Entries taken from a collection:
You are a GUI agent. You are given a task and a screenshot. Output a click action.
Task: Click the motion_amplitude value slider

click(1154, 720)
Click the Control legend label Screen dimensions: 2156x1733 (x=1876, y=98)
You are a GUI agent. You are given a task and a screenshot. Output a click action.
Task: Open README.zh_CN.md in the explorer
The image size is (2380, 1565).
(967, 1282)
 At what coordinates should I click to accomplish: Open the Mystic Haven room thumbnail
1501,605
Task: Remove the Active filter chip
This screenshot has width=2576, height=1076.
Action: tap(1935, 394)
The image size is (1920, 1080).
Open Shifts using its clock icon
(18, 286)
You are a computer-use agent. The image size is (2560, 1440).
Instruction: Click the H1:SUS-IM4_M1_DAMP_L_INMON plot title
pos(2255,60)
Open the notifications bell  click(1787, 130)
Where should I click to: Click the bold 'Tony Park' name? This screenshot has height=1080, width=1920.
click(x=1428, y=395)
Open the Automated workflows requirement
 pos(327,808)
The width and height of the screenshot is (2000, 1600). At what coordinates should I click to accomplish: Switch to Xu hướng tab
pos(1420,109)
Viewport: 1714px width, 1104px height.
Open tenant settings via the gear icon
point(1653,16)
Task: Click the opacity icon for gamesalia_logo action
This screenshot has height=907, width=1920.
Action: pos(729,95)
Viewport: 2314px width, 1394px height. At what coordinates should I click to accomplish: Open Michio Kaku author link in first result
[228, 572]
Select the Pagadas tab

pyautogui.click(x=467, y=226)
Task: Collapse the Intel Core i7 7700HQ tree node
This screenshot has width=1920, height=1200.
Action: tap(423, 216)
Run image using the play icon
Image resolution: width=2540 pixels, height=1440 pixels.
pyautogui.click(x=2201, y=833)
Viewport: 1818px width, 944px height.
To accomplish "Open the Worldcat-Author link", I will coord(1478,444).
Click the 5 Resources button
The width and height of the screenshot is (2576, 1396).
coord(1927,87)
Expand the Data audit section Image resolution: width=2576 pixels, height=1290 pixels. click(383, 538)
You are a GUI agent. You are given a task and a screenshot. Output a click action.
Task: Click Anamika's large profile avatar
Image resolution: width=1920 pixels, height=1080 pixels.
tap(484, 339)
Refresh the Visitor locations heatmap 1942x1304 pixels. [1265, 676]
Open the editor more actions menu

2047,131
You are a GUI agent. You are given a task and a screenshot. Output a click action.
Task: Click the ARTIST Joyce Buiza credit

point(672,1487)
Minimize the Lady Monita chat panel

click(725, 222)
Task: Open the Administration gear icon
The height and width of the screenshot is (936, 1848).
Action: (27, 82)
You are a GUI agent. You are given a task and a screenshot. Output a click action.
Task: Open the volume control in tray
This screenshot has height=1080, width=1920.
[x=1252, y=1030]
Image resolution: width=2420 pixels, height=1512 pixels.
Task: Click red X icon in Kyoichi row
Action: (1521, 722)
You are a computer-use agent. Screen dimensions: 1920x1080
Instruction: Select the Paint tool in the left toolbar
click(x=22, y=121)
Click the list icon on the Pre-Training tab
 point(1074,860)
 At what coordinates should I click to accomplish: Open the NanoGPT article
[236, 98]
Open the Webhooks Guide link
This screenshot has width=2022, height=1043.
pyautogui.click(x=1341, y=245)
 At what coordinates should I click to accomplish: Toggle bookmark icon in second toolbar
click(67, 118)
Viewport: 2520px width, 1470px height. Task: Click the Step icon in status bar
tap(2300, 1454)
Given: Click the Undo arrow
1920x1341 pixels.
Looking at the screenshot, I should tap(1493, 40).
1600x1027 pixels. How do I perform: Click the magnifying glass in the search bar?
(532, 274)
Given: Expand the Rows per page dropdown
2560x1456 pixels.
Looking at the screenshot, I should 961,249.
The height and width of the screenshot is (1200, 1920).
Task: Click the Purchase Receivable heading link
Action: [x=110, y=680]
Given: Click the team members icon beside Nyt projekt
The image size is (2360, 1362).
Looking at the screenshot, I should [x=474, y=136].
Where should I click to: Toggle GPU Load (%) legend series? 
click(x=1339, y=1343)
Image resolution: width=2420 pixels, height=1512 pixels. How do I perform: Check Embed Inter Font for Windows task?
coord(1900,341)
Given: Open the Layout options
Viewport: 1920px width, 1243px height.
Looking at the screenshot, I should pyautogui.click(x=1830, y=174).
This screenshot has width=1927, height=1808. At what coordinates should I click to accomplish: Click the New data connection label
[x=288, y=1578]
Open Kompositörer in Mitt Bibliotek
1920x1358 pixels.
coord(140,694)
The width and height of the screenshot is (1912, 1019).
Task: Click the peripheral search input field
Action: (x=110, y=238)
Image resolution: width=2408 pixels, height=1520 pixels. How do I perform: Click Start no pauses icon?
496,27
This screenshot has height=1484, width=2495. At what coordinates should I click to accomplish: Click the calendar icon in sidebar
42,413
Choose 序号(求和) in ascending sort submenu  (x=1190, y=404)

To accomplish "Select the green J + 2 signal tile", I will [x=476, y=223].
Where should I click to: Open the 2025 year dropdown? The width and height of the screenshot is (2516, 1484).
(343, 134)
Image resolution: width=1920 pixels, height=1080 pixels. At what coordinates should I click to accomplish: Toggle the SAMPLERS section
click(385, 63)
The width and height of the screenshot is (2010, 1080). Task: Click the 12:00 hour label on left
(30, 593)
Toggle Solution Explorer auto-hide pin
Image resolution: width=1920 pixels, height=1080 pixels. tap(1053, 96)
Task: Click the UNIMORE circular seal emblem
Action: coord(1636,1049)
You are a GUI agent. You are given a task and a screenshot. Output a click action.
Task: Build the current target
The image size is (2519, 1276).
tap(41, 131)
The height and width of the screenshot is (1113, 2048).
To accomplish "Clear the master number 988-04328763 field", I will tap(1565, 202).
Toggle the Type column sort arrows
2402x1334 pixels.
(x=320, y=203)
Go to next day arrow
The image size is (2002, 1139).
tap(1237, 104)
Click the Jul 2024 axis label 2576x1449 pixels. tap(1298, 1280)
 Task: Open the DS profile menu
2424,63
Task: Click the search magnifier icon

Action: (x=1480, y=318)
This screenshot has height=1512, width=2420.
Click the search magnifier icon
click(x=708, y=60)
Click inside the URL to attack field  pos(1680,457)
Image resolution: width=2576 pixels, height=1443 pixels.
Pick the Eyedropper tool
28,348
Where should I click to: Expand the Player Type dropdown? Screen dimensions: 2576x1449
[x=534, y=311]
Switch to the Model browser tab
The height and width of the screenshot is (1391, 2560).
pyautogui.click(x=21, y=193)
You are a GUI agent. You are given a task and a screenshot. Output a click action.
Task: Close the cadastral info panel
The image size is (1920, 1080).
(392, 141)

• **Brief**: Transcribe every record above word for word.

• **Answer section**:
You are a GUI agent. You are given a task and a screenshot. Output a click action.
Task: Click the motion_amplitude value slider

click(1154, 720)
Click the Control legend label Screen dimensions: 2156x1733 (x=1876, y=98)
You are a GUI agent. You are given a task and a screenshot. Output a click action.
Task: Open README.zh_CN.md in the explorer
The image size is (2380, 1565).
(967, 1282)
 At what coordinates should I click to accomplish: Open the Mystic Haven room thumbnail
1501,605
Task: Remove the Active filter chip
This screenshot has width=2576, height=1076.
Action: tap(1935, 394)
The image size is (1920, 1080).
Open Shifts using its clock icon
(18, 286)
You are a computer-use agent. The image size is (2560, 1440).
Instruction: Click the H1:SUS-IM4_M1_DAMP_L_INMON plot title
pos(2255,60)
Open the notifications bell  click(1787, 130)
Where should I click to: Click the bold 'Tony Park' name? This screenshot has height=1080, width=1920.
click(x=1428, y=395)
Open the Automated workflows requirement
 pos(327,808)
The width and height of the screenshot is (2000, 1600). At what coordinates should I click to accomplish: Switch to Xu hướng tab
pos(1420,109)
Viewport: 1714px width, 1104px height.
Open tenant settings via the gear icon
point(1653,16)
Task: Click the opacity icon for gamesalia_logo action
This screenshot has height=907, width=1920.
Action: pos(729,95)
Viewport: 2314px width, 1394px height. At what coordinates should I click to accomplish: Open Michio Kaku author link in first result
[228, 572]
Select the Pagadas tab

pyautogui.click(x=467, y=226)
Task: Collapse the Intel Core i7 7700HQ tree node
This screenshot has width=1920, height=1200.
Action: tap(423, 216)
Run image using the play icon
Image resolution: width=2540 pixels, height=1440 pixels.
pyautogui.click(x=2201, y=833)
Viewport: 1818px width, 944px height.
To accomplish "Open the Worldcat-Author link", I will coord(1478,444).
Click the 5 Resources button
The width and height of the screenshot is (2576, 1396).
coord(1927,87)
Expand the Data audit section Image resolution: width=2576 pixels, height=1290 pixels. click(383, 538)
You are a GUI agent. You are given a task and a screenshot. Output a click action.
Task: Click Anamika's large profile avatar
Image resolution: width=1920 pixels, height=1080 pixels.
tap(484, 339)
Refresh the Visitor locations heatmap 1942x1304 pixels. [1265, 676]
Open the editor more actions menu

2047,131
You are a GUI agent. You are given a task and a screenshot. Output a click action.
Task: Click the ARTIST Joyce Buiza credit

point(672,1487)
Minimize the Lady Monita chat panel

click(725, 222)
Task: Open the Administration gear icon
The height and width of the screenshot is (936, 1848).
Action: (27, 82)
You are a GUI agent. You are given a task and a screenshot. Output a click action.
Task: Open the volume control in tray
This screenshot has height=1080, width=1920.
[x=1252, y=1030]
Image resolution: width=2420 pixels, height=1512 pixels.
Task: Click red X icon in Kyoichi row
Action: (1521, 722)
You are a computer-use agent. Screen dimensions: 1920x1080
Instruction: Select the Paint tool in the left toolbar
click(x=22, y=121)
Click the list icon on the Pre-Training tab
 point(1074,860)
 At what coordinates should I click to accomplish: Open the NanoGPT article
[236, 98]
Open the Webhooks Guide link
This screenshot has width=2022, height=1043.
pyautogui.click(x=1341, y=245)
 At what coordinates should I click to accomplish: Toggle bookmark icon in second toolbar
click(67, 118)
Viewport: 2520px width, 1470px height. Task: Click the Step icon in status bar
tap(2300, 1454)
Given: Click the Undo arrow
1920x1341 pixels.
Looking at the screenshot, I should tap(1493, 40).
1600x1027 pixels. How do I perform: Click the magnifying glass in the search bar?
(532, 274)
Given: Expand the Rows per page dropdown
2560x1456 pixels.
Looking at the screenshot, I should 961,249.
The height and width of the screenshot is (1200, 1920).
Task: Click the Purchase Receivable heading link
Action: [x=110, y=680]
Given: Click the team members icon beside Nyt projekt
The image size is (2360, 1362).
Looking at the screenshot, I should [x=474, y=136].
Where should I click to: Toggle GPU Load (%) legend series? 
click(x=1339, y=1343)
Image resolution: width=2420 pixels, height=1512 pixels. How do I perform: Check Embed Inter Font for Windows task?
coord(1900,341)
Given: Open the Layout options
Viewport: 1920px width, 1243px height.
Looking at the screenshot, I should pyautogui.click(x=1830, y=174).
This screenshot has width=1927, height=1808. At what coordinates should I click to accomplish: Click the New data connection label
[x=288, y=1578]
Open Kompositörer in Mitt Bibliotek
1920x1358 pixels.
coord(140,694)
The width and height of the screenshot is (1912, 1019).
Task: Click the peripheral search input field
Action: (x=110, y=238)
Image resolution: width=2408 pixels, height=1520 pixels. How do I perform: Click Start no pauses icon?
496,27
This screenshot has height=1484, width=2495. At what coordinates should I click to accomplish: Click the calendar icon in sidebar
42,413
Choose 序号(求和) in ascending sort submenu  (x=1190, y=404)

To accomplish "Select the green J + 2 signal tile", I will [x=476, y=223].
Where should I click to: Open the 2025 year dropdown? The width and height of the screenshot is (2516, 1484).
(343, 134)
Image resolution: width=1920 pixels, height=1080 pixels. At what coordinates should I click to accomplish: Toggle the SAMPLERS section
click(385, 63)
The width and height of the screenshot is (2010, 1080). Task: Click the 12:00 hour label on left
(30, 593)
Toggle Solution Explorer auto-hide pin
Image resolution: width=1920 pixels, height=1080 pixels. tap(1053, 96)
Task: Click the UNIMORE circular seal emblem
Action: coord(1636,1049)
You are a GUI agent. You are given a task and a screenshot. Output a click action.
Task: Build the current target
The image size is (2519, 1276).
tap(41, 131)
The height and width of the screenshot is (1113, 2048).
To accomplish "Clear the master number 988-04328763 field", I will tap(1565, 202).
Toggle the Type column sort arrows
2402x1334 pixels.
(x=320, y=203)
Go to next day arrow
The image size is (2002, 1139).
tap(1237, 104)
Click the Jul 2024 axis label 2576x1449 pixels. tap(1298, 1280)
 Task: Open the DS profile menu
2424,63
Task: Click the search magnifier icon

Action: (x=1480, y=318)
This screenshot has height=1512, width=2420.
Click the search magnifier icon
click(x=708, y=60)
Click inside the URL to attack field  pos(1680,457)
Image resolution: width=2576 pixels, height=1443 pixels.
Pick the Eyedropper tool
28,348
Where should I click to: Expand the Player Type dropdown? Screen dimensions: 2576x1449
[x=534, y=311]
Switch to the Model browser tab
The height and width of the screenshot is (1391, 2560).
pyautogui.click(x=21, y=193)
You are a GUI agent. You are given a task and a screenshot. Output a click action.
Task: Close the cadastral info panel
The image size is (1920, 1080).
(392, 141)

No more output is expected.